Flash-storage vendor Violin Memory just got even faster by acquiring appliance-maker GridIron Systems. The move definitely improves Violin’s appeal for customers who want ever faster and more-intelligent storage systems, although at least one flash mega-user — Facebook — recently questioned whether “bigger, faster, stronger” can continue to be the flash-industry mantra. (More on that below).
GridIron’s appliance technology sits between a company’s servers and its storage systems, acting as a low-latency caching tier for high-value data. The appliance’s software constantly analyzes how applications are accessing data and then decides which pieces should reside where. Low-priority stuff might remain in the storage-area network (SAN), while high-priority stuff will move into DRAM or flash in the GridIron appliance that’s directly connected to the servers.
Flash arrays alone, like those Violin sells, already make databases and virtual-machine management significantly faster, so something like GridIron is really just icing on the cake. According to Violin CEO Don Basile, GridIron also has built a solid business in the worlds of video and video game production, and computer-aided design. These are areas where giving applications faster access to data means faster production so they can hit the shelves sooner.

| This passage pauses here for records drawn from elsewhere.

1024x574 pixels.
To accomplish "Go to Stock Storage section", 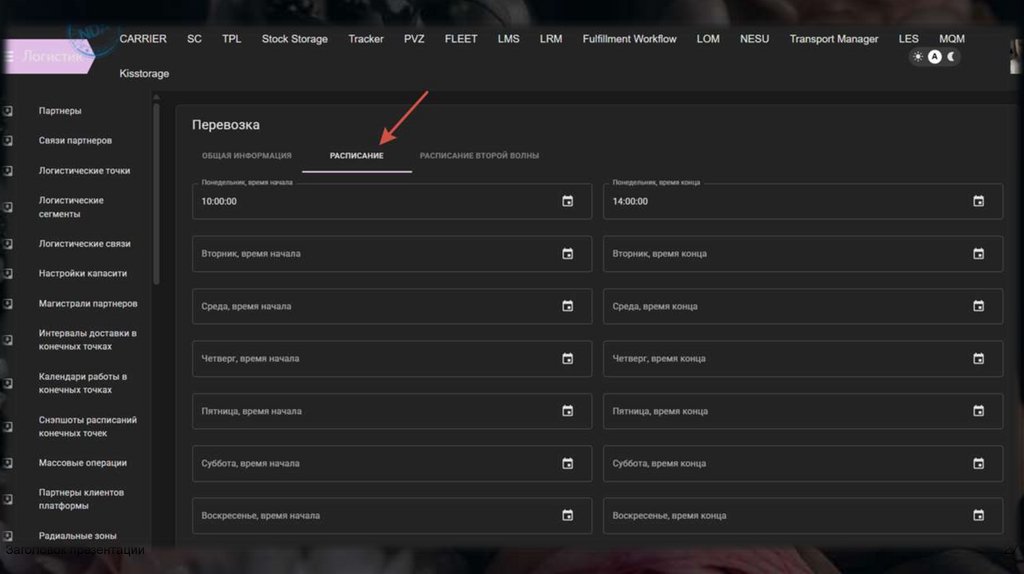I will [294, 39].
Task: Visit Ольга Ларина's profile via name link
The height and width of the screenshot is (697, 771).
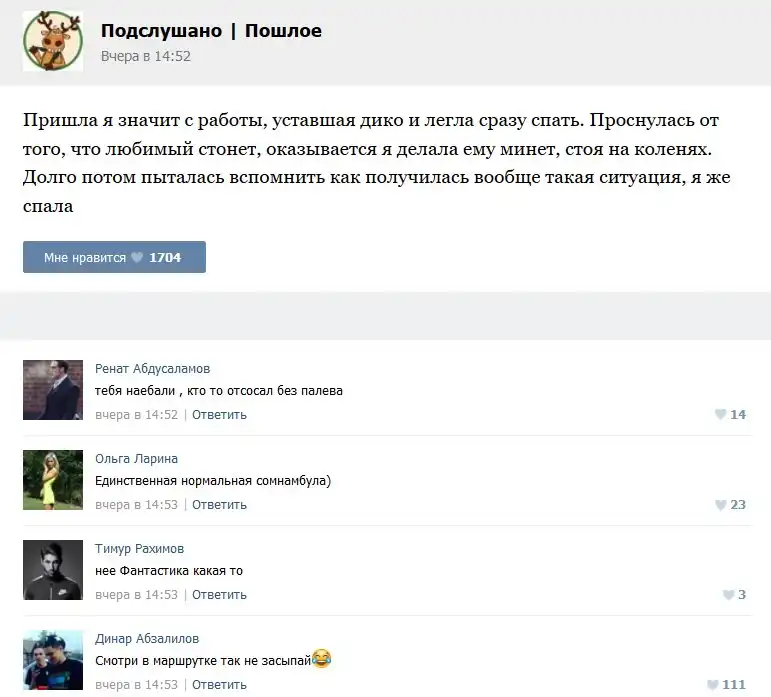Action: tap(136, 459)
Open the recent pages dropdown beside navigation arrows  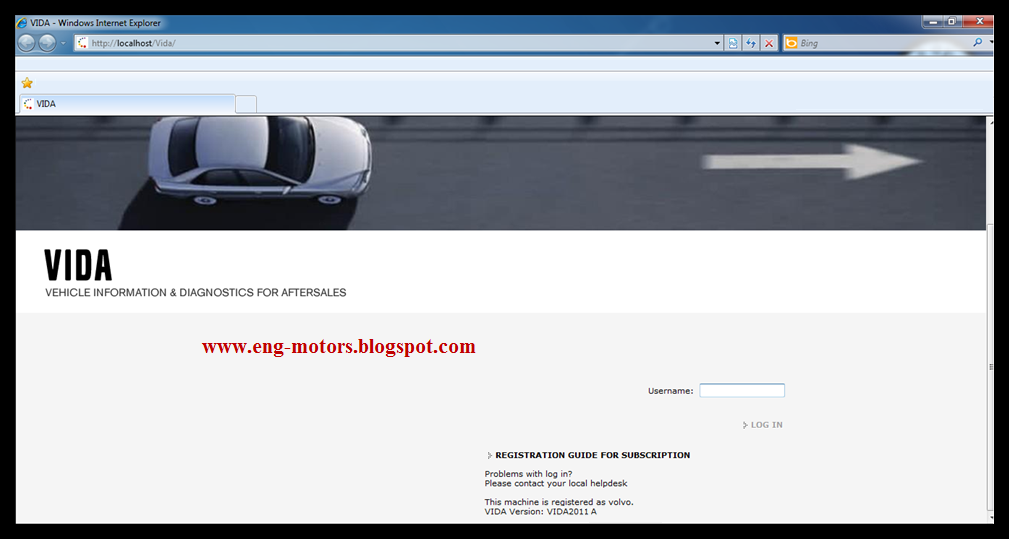click(63, 43)
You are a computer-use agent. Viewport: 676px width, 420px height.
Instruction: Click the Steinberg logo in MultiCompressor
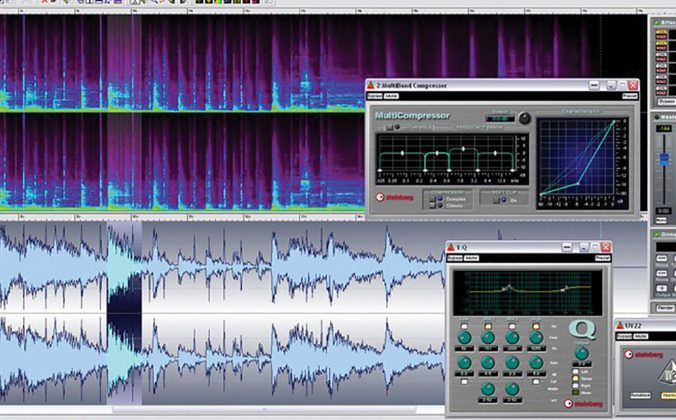click(x=395, y=198)
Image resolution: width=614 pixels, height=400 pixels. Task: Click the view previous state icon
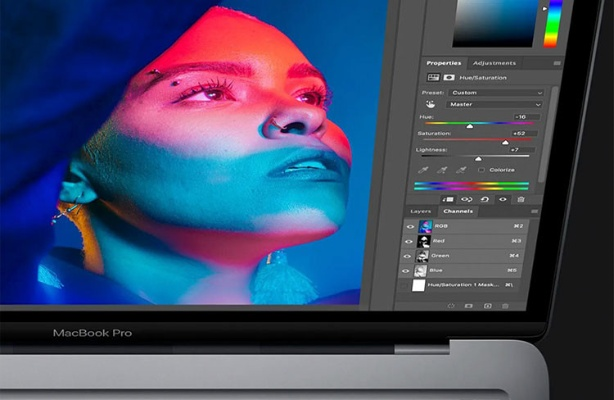(466, 199)
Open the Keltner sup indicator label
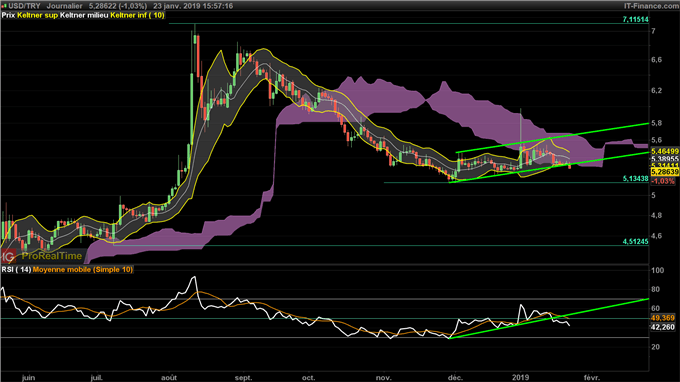The height and width of the screenshot is (382, 680). pos(38,15)
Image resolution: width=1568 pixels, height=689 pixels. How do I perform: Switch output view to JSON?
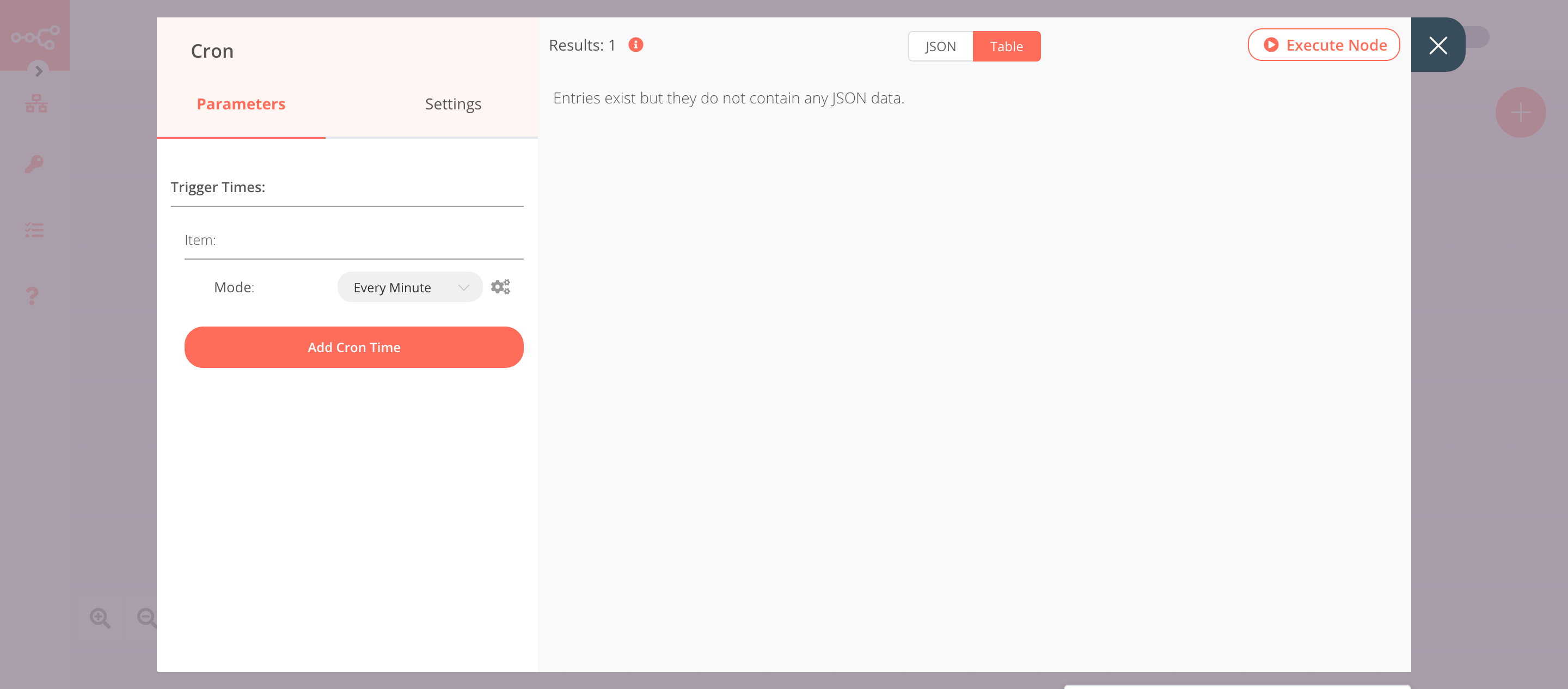[x=940, y=46]
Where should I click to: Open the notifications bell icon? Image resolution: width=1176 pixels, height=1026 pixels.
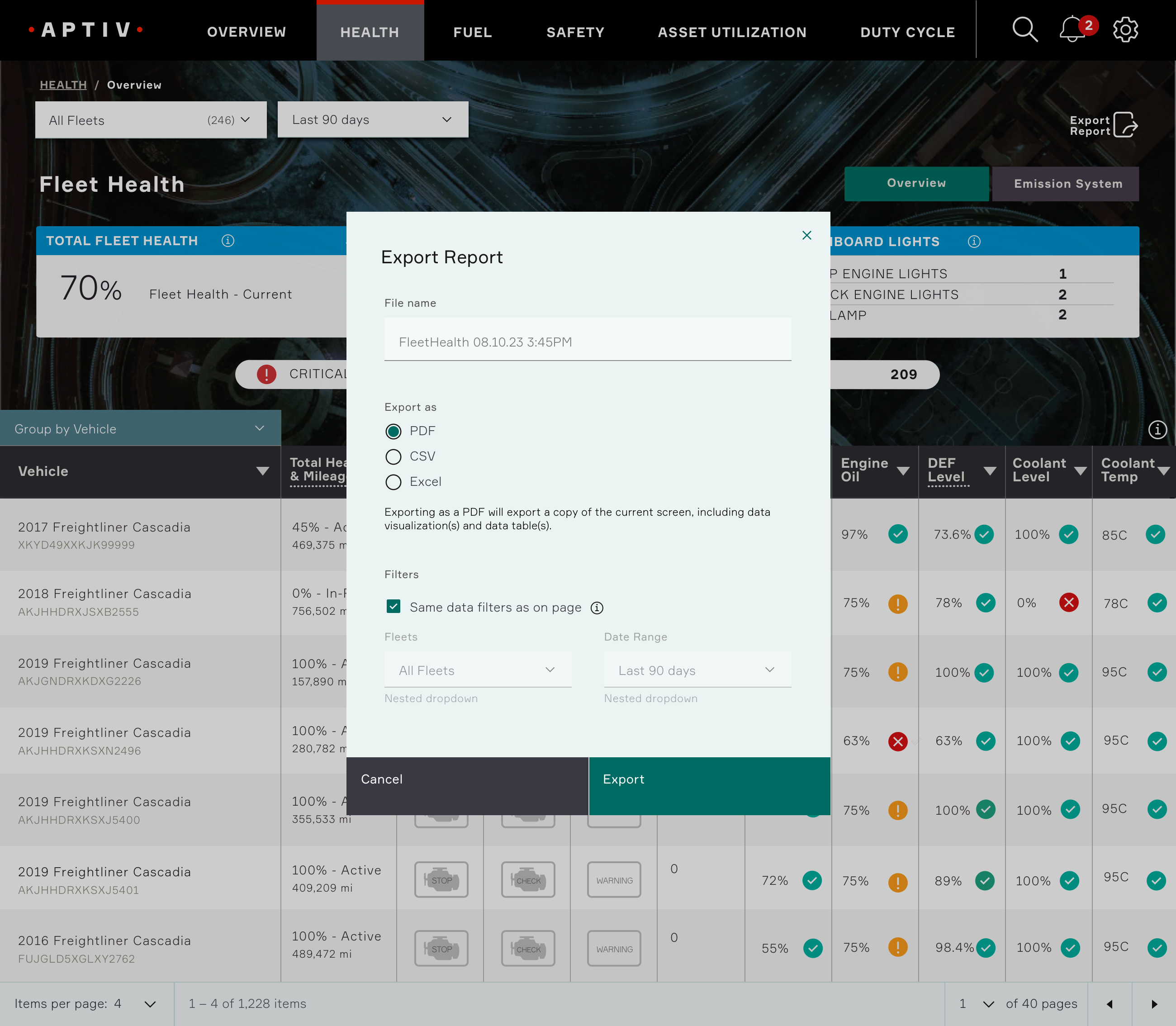(1073, 30)
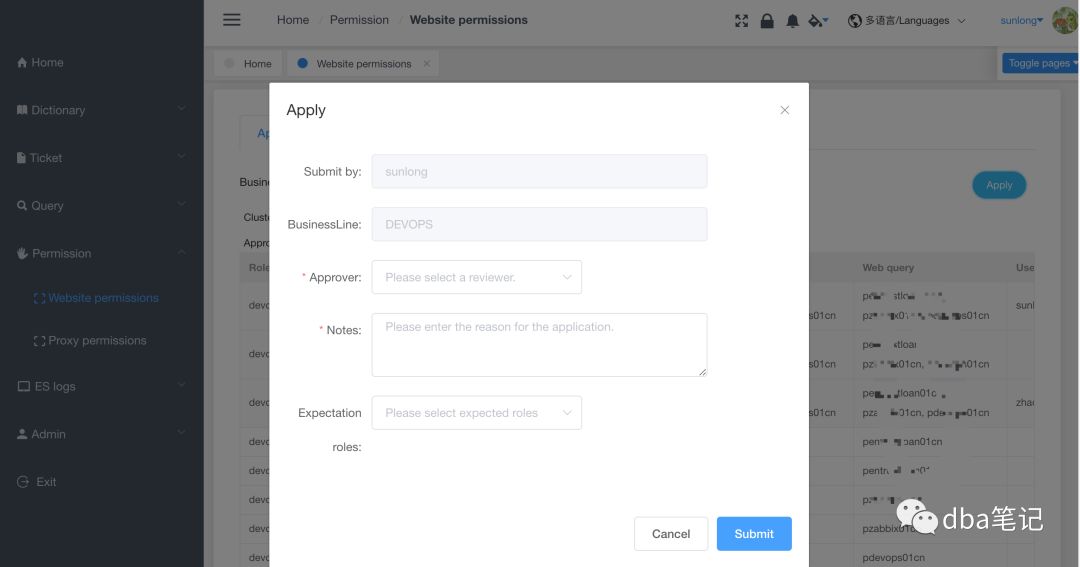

However, there’s another way to look at the advent of flash as a first-class citizen in enterprise data centers, which is that it needs to address the needs of all applications rather than just those with extreme performance needs. As Facebook VP of Infrastructure Engineering Jay Parikh explained me recently, he thinks flash manufacturers (and by proxy, I assume, flash vendors such as Violin) actually need to broaden their product lines to address the needs of lower-performance applications. If the goal is to eliminate hard drives — which is Basile’s stated goal — Parikh thinks flash, Blu-ray and every other type of storage medium needs to include variations that resemble hard drives in terms of cost and reliability.
But rather than trying to work backward toward hard drives, Basile wants to make flash more durable and higher-capacity while still continuing to improve performance. In theory, if storage vendors can sell more enterprise-grade flash, its price tag will drop faster and flash manufacturers will invest more in enterprise flash technology as opposed to consumer flash technology that currently dictates what storage vendors have to work with. Violin actually has a strategic relationship with Toshiba that could help spur this shift, as might the growing number of flash-storage vendors including Fusion-io, Whiptail, EMC, Pure Storage and Nimbus Data.
“We do think they have a great vision over there at Facebook,” Basile said. However, he added, citing the gulf between Bill Gates’s rumored 640KB quote and Kingston’s new 512GB personal USB drive, “If we have speed, we don’t usually want to give it back.”
The deal is rumored to be worth between $200 million and $300 million.